**ASSIGNED TASK**
Write out the records again exactly. Nothing should be dropped.

+++ RECORDS TO USE +++

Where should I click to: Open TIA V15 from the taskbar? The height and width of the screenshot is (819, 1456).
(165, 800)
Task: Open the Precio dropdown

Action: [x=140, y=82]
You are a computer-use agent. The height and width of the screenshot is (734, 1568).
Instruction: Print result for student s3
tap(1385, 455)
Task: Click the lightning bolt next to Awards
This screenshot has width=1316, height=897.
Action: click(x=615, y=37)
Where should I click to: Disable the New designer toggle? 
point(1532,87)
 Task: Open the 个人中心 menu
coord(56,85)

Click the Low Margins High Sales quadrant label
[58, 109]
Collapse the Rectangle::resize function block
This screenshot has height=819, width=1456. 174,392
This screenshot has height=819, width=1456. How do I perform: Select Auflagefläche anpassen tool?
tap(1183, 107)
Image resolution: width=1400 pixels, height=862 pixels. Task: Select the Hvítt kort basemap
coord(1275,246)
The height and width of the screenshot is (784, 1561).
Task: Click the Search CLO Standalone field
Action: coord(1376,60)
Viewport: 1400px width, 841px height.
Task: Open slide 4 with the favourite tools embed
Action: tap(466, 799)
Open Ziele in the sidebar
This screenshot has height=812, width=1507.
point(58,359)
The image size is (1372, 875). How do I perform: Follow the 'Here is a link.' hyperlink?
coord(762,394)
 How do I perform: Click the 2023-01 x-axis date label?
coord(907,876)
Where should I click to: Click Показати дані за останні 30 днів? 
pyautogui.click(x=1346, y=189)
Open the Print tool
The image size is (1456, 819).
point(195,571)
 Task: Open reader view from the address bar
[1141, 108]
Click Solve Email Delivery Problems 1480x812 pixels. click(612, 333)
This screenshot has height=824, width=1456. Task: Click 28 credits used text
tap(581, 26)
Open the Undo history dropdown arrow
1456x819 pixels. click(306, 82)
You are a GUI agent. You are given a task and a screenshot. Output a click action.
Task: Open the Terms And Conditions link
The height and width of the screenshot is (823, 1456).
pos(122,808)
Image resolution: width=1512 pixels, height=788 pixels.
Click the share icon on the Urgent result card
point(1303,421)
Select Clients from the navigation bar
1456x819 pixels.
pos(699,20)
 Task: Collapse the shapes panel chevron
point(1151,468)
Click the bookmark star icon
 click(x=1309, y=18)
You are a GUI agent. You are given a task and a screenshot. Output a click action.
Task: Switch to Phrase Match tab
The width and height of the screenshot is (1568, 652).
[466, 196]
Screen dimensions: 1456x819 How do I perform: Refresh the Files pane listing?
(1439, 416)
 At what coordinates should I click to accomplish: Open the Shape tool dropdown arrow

+++

**PROBLEM SOLUTION**
Where should I click to: Open TIA V15 from the taskbar? The height and width of the screenshot is (819, 1456).
(165, 800)
Task: Open the Precio dropdown

Action: [x=140, y=82]
You are a computer-use agent. The height and width of the screenshot is (734, 1568).
Instruction: Print result for student s3
tap(1385, 455)
Task: Click the lightning bolt next to Awards
This screenshot has width=1316, height=897.
Action: click(x=615, y=37)
Where should I click to: Disable the New designer toggle? 
point(1532,87)
 Task: Open the 个人中心 menu
coord(56,85)

Click the Low Margins High Sales quadrant label
[58, 109]
Collapse the Rectangle::resize function block
This screenshot has height=819, width=1456. 174,392
This screenshot has height=819, width=1456. How do I perform: Select Auflagefläche anpassen tool?
tap(1183, 107)
Image resolution: width=1400 pixels, height=862 pixels. Task: Select the Hvítt kort basemap
coord(1275,246)
The height and width of the screenshot is (784, 1561).
Task: Click the Search CLO Standalone field
Action: coord(1376,60)
Viewport: 1400px width, 841px height.
Task: Open slide 4 with the favourite tools embed
Action: tap(466, 799)
Open Ziele in the sidebar
This screenshot has height=812, width=1507.
point(58,359)
The image size is (1372, 875). How do I perform: Follow the 'Here is a link.' hyperlink?
coord(762,394)
 How do I perform: Click the 2023-01 x-axis date label?
coord(907,876)
Where should I click to: Click Показати дані за останні 30 днів? 
pyautogui.click(x=1346, y=189)
Open the Print tool
The image size is (1456, 819).
point(195,571)
 Task: Open reader view from the address bar
[1141, 108]
Click Solve Email Delivery Problems 1480x812 pixels. click(612, 333)
This screenshot has height=824, width=1456. Task: Click 28 credits used text
tap(581, 26)
Open the Undo history dropdown arrow
1456x819 pixels. click(306, 82)
You are a GUI agent. You are given a task and a screenshot. Output a click action.
Task: Open the Terms And Conditions link
The height and width of the screenshot is (823, 1456).
pos(122,808)
Image resolution: width=1512 pixels, height=788 pixels.
Click the share icon on the Urgent result card
point(1303,421)
Select Clients from the navigation bar
1456x819 pixels.
pos(699,20)
 Task: Collapse the shapes panel chevron
point(1151,468)
Click the bookmark star icon
 click(x=1309, y=18)
You are a GUI agent. You are given a task and a screenshot. Output a click action.
Task: Switch to Phrase Match tab
The width and height of the screenshot is (1568, 652).
[466, 196]
Screen dimensions: 1456x819 How do I perform: Refresh the Files pane listing?
(1439, 416)
 At what coordinates should I click to accomplish: Open the Shape tool dropdown arrow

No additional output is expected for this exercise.